Material to process:
====

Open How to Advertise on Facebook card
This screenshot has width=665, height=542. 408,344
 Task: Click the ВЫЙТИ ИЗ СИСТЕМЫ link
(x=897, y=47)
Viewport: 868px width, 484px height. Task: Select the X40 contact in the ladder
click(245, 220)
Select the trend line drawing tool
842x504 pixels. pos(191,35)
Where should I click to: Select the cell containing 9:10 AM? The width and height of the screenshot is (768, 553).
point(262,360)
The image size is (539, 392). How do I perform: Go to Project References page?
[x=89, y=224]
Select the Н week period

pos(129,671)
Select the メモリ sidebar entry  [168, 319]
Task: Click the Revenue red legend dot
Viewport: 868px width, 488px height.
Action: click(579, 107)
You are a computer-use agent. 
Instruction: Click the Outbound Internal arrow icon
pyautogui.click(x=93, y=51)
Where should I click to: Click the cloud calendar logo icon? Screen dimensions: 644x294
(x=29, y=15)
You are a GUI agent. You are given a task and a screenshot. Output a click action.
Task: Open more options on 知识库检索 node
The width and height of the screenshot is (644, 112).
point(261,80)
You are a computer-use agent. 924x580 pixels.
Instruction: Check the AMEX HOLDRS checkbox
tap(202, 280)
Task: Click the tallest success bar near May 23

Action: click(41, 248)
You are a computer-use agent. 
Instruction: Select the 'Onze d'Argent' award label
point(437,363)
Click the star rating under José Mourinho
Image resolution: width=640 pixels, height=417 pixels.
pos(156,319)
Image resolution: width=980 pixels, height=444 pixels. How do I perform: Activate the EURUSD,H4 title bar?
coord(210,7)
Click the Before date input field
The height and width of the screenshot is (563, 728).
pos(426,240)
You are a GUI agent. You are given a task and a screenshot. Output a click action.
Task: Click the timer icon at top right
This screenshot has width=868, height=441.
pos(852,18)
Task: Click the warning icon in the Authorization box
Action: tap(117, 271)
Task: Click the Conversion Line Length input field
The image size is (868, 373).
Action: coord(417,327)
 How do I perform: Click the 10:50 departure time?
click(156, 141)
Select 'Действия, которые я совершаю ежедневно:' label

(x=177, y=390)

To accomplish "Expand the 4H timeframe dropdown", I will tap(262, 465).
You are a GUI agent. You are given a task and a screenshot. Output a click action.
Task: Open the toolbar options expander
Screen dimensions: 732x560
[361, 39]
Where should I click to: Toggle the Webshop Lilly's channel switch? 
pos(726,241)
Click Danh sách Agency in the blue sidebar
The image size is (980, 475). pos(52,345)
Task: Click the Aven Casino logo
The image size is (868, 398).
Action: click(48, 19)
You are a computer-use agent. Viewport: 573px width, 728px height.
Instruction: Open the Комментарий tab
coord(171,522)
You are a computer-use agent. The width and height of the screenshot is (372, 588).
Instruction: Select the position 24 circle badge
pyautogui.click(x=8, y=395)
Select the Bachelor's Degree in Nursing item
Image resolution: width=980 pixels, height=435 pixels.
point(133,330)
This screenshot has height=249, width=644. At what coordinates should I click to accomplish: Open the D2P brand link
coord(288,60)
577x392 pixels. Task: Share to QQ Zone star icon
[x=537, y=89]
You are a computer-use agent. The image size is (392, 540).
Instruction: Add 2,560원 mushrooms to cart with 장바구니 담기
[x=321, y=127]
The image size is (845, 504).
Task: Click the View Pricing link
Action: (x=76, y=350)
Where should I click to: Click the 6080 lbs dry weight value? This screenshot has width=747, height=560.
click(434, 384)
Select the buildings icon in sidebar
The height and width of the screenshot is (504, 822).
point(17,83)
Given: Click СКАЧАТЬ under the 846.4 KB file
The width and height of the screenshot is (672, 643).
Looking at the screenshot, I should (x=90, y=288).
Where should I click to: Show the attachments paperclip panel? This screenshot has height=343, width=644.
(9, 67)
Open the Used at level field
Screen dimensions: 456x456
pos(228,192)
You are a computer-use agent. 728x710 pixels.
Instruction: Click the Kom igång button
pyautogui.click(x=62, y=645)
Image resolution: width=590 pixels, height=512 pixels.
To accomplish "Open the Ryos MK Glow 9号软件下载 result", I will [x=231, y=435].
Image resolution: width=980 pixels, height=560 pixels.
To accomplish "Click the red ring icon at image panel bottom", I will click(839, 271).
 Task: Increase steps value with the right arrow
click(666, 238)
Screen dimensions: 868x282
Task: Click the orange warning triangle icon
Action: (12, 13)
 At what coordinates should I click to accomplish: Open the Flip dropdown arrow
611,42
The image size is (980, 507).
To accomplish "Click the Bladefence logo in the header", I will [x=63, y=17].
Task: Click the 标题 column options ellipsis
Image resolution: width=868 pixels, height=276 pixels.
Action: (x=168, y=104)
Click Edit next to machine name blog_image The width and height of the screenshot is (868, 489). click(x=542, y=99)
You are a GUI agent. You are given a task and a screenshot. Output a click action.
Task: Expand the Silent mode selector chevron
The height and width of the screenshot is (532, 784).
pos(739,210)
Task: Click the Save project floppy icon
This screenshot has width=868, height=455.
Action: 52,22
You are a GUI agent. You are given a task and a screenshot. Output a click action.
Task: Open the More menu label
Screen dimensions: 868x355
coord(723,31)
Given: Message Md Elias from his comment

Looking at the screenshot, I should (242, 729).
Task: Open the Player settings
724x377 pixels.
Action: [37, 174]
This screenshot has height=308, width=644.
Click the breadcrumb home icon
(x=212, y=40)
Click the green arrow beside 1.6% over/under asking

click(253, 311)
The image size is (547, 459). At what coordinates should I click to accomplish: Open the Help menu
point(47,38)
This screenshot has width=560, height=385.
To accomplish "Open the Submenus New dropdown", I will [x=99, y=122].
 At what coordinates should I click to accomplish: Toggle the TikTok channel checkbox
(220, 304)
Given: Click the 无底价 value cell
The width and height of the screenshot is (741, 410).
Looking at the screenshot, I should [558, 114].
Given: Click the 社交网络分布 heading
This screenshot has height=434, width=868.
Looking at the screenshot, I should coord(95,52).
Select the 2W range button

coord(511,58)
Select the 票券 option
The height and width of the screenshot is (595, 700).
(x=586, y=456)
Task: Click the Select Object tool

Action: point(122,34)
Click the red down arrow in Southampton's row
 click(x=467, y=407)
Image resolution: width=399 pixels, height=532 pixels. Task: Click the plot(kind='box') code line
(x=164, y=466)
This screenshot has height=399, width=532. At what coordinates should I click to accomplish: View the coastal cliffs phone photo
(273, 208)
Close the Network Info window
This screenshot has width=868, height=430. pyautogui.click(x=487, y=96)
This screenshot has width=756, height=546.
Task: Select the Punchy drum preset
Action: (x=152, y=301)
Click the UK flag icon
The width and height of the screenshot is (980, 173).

====

Exercise directions: Print out all of the data above word for word.

Answer space:
Open How to Advertise on Facebook card
This screenshot has width=665, height=542. 408,344
 Task: Click the ВЫЙТИ ИЗ СИСТЕМЫ link
(x=897, y=47)
Viewport: 868px width, 484px height. Task: Select the X40 contact in the ladder
click(245, 220)
Select the trend line drawing tool
842x504 pixels. pos(191,35)
Where should I click to: Select the cell containing 9:10 AM? The width and height of the screenshot is (768, 553).
point(262,360)
The image size is (539, 392). How do I perform: Go to Project References page?
[x=89, y=224]
Select the Н week period

pos(129,671)
Select the メモリ sidebar entry  [168, 319]
Task: Click the Revenue red legend dot
Viewport: 868px width, 488px height.
Action: click(579, 107)
You are a computer-use agent. 
Instruction: Click the Outbound Internal arrow icon
pyautogui.click(x=93, y=51)
Where should I click to: Click the cloud calendar logo icon? Screen dimensions: 644x294
(x=29, y=15)
You are a GUI agent. You are given a task and a screenshot. Output a click action.
Task: Open more options on 知识库检索 node
The width and height of the screenshot is (644, 112).
point(261,80)
You are a computer-use agent. 924x580 pixels.
Instruction: Check the AMEX HOLDRS checkbox
tap(202, 280)
Task: Click the tallest success bar near May 23

Action: click(41, 248)
You are a computer-use agent. 
Instruction: Select the 'Onze d'Argent' award label
point(437,363)
Click the star rating under José Mourinho
Image resolution: width=640 pixels, height=417 pixels.
pos(156,319)
Image resolution: width=980 pixels, height=444 pixels. How do I perform: Activate the EURUSD,H4 title bar?
coord(210,7)
Click the Before date input field
The height and width of the screenshot is (563, 728).
pos(426,240)
You are a GUI agent. You are given a task and a screenshot. Output a click action.
Task: Click the timer icon at top right
This screenshot has width=868, height=441.
pos(852,18)
Task: Click the warning icon in the Authorization box
Action: tap(117, 271)
Task: Click the Conversion Line Length input field
The image size is (868, 373).
Action: coord(417,327)
 How do I perform: Click the 10:50 departure time?
click(156, 141)
Select 'Действия, которые я совершаю ежедневно:' label

(x=177, y=390)

To accomplish "Expand the 4H timeframe dropdown", I will tap(262, 465).
You are a GUI agent. You are given a task and a screenshot. Output a click action.
Task: Open the toolbar options expander
Screen dimensions: 732x560
[361, 39]
Where should I click to: Toggle the Webshop Lilly's channel switch? 
pos(726,241)
Click Danh sách Agency in the blue sidebar
The image size is (980, 475). pos(52,345)
Task: Click the Aven Casino logo
The image size is (868, 398).
Action: click(48, 19)
You are a computer-use agent. Viewport: 573px width, 728px height.
Instruction: Open the Комментарий tab
coord(171,522)
You are a computer-use agent. The width and height of the screenshot is (372, 588).
Instruction: Select the position 24 circle badge
pyautogui.click(x=8, y=395)
Select the Bachelor's Degree in Nursing item
Image resolution: width=980 pixels, height=435 pixels.
point(133,330)
This screenshot has height=249, width=644. At what coordinates should I click to accomplish: Open the D2P brand link
coord(288,60)
577x392 pixels. Task: Share to QQ Zone star icon
[x=537, y=89]
You are a computer-use agent. The image size is (392, 540).
Instruction: Add 2,560원 mushrooms to cart with 장바구니 담기
[x=321, y=127]
The image size is (845, 504).
Task: Click the View Pricing link
Action: (x=76, y=350)
Where should I click to: Click the 6080 lbs dry weight value? This screenshot has width=747, height=560.
click(434, 384)
Select the buildings icon in sidebar
The height and width of the screenshot is (504, 822).
point(17,83)
Given: Click СКАЧАТЬ under the 846.4 KB file
The width and height of the screenshot is (672, 643).
Looking at the screenshot, I should (x=90, y=288).
Where should I click to: Show the attachments paperclip panel? This screenshot has height=343, width=644.
(9, 67)
Open the Used at level field
Screen dimensions: 456x456
pos(228,192)
You are a computer-use agent. 728x710 pixels.
Instruction: Click the Kom igång button
pyautogui.click(x=62, y=645)
Image resolution: width=590 pixels, height=512 pixels.
To accomplish "Open the Ryos MK Glow 9号软件下载 result", I will [x=231, y=435].
Image resolution: width=980 pixels, height=560 pixels.
To accomplish "Click the red ring icon at image panel bottom", I will click(839, 271).
 Task: Increase steps value with the right arrow
click(666, 238)
Screen dimensions: 868x282
Task: Click the orange warning triangle icon
Action: (12, 13)
 At what coordinates should I click to accomplish: Open the Flip dropdown arrow
611,42
The image size is (980, 507).
To accomplish "Click the Bladefence logo in the header", I will [x=63, y=17].
Task: Click the 标题 column options ellipsis
Image resolution: width=868 pixels, height=276 pixels.
Action: (x=168, y=104)
Click Edit next to machine name blog_image The width and height of the screenshot is (868, 489). click(x=542, y=99)
You are a GUI agent. You are given a task and a screenshot. Output a click action.
Task: Expand the Silent mode selector chevron
The height and width of the screenshot is (532, 784).
pos(739,210)
Task: Click the Save project floppy icon
This screenshot has width=868, height=455.
Action: 52,22
You are a GUI agent. You are given a task and a screenshot. Output a click action.
Task: Open the More menu label
Screen dimensions: 868x355
coord(723,31)
Given: Message Md Elias from his comment

Looking at the screenshot, I should (242, 729).
Task: Open the Player settings
724x377 pixels.
Action: [37, 174]
This screenshot has height=308, width=644.
Click the breadcrumb home icon
(x=212, y=40)
Click the green arrow beside 1.6% over/under asking

click(253, 311)
The image size is (547, 459). At what coordinates should I click to accomplish: Open the Help menu
point(47,38)
This screenshot has width=560, height=385.
To accomplish "Open the Submenus New dropdown", I will [x=99, y=122].
 At what coordinates should I click to accomplish: Toggle the TikTok channel checkbox
(220, 304)
Given: Click the 无底价 value cell
The width and height of the screenshot is (741, 410).
Looking at the screenshot, I should [558, 114].
Given: Click the 社交网络分布 heading
This screenshot has height=434, width=868.
Looking at the screenshot, I should coord(95,52).
Select the 2W range button

coord(511,58)
Select the 票券 option
The height and width of the screenshot is (595, 700).
(x=586, y=456)
Task: Click the Select Object tool

Action: point(122,34)
Click the red down arrow in Southampton's row
 click(x=467, y=407)
Image resolution: width=399 pixels, height=532 pixels. Task: Click the plot(kind='box') code line
(x=164, y=466)
This screenshot has height=399, width=532. At what coordinates should I click to accomplish: View the coastal cliffs phone photo
(273, 208)
Close the Network Info window
This screenshot has width=868, height=430. pyautogui.click(x=487, y=96)
This screenshot has width=756, height=546.
Task: Select the Punchy drum preset
Action: (x=152, y=301)
Click the UK flag icon
The width and height of the screenshot is (980, 173).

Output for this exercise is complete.